É possível que o livro Desperdício alimentar, de Iva Pires, professora da Universidade de Lisboa, não seja para muitos um livro oportuno para a quadra natalícia. Os que pouco se apoquentam em multiplicar o esbanjamento de comida nesta altura do ano acharão, com certeza, impertinente a ocasião escolhida para ouvir falar do tema.
Os que se encontram no lote de perdulários são, aliás, abundantes. A autora chama a atenção para a circunstância de não passar um dia sem vermos comida em perfeitas condições para consumo depositada no lixo: “Estima-se que cada português desperdice 100 quilos de alimentos por ano. Responda honestamente: qual foi o último alimento que pôs no lixo – e porquê?”
Em Desperdício alimentar, Iva Pires pede mais acção para lutar contra o que é tanto mais grave quanto se sabe que, no mundo, anualmente, ao mesmo tempo que se estragam 1,3 mil milhões de toneladas de alimentos, há 805 milhões de pessoas a padecer de subnutrição ou a viver numa situação de insegurança alimentar.

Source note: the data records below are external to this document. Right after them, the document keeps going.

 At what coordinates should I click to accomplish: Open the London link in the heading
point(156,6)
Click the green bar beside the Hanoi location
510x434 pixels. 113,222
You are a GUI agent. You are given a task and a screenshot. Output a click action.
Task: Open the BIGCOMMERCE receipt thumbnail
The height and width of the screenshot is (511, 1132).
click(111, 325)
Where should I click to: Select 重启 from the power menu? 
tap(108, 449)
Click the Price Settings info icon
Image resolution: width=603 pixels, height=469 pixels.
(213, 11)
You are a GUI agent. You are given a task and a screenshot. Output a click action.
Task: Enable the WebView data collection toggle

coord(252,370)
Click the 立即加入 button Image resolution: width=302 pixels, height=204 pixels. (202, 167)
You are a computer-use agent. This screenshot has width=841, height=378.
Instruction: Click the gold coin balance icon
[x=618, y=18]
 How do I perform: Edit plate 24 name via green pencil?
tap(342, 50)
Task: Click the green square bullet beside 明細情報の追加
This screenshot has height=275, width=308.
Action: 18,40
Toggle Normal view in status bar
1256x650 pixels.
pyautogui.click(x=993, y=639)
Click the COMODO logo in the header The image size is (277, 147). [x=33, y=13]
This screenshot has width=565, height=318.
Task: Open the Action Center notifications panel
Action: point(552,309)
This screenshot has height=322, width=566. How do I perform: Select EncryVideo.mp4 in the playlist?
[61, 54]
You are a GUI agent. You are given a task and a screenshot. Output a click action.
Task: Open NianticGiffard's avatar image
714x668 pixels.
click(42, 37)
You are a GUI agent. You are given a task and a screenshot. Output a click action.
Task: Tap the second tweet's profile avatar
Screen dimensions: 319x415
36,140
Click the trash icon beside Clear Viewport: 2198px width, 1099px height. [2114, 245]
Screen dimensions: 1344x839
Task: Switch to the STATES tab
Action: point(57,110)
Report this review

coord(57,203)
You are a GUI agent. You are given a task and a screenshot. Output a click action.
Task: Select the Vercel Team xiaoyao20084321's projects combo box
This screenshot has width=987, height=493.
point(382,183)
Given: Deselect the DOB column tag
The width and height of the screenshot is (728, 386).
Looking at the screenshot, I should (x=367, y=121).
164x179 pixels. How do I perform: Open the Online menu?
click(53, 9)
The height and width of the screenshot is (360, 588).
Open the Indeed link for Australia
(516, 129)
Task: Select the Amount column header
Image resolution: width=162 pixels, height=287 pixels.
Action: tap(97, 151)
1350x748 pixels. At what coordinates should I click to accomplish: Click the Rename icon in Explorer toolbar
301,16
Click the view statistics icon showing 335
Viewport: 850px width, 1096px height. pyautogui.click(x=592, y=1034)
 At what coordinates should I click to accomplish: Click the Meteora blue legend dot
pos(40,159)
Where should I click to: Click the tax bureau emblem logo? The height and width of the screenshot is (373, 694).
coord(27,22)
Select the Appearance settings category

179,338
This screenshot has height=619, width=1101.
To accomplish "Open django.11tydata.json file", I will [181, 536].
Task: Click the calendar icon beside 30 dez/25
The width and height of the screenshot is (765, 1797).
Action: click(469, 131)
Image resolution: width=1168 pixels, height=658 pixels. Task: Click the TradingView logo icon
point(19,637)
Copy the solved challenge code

O livro começa com um exemplo simples: “Se em minha casa se estragar uma laranja numa semana, porque se compraram demasiadas e uma acabou por apodrecer, tendo em conta que somos 4 043 726 famílias em Portugal (em 2016, segundo a Pordata) e que uma laranja pesa em média 80 gramas, nessa semana deitaram-se para o lixo em Portugal 323 toneladas de laranjas, e por ano 16 800 toneladas”. Iva Pires calcula que isto se traduz num desperdício de 25 200 euros. Depois, sugere: “Façamos o mesmo exercício incluindo maçãs, peras, pão, alfaces ou iogurtes que, semanalmente e por razões variadas, acabam no lixo”. A dúvida colocada no fim do livro é pertinente: “Já pensaram o que representaria para a redução do desperdício alimentar em Portugal se todas as quatro milhões de famílias dessem um pequeno contributo?”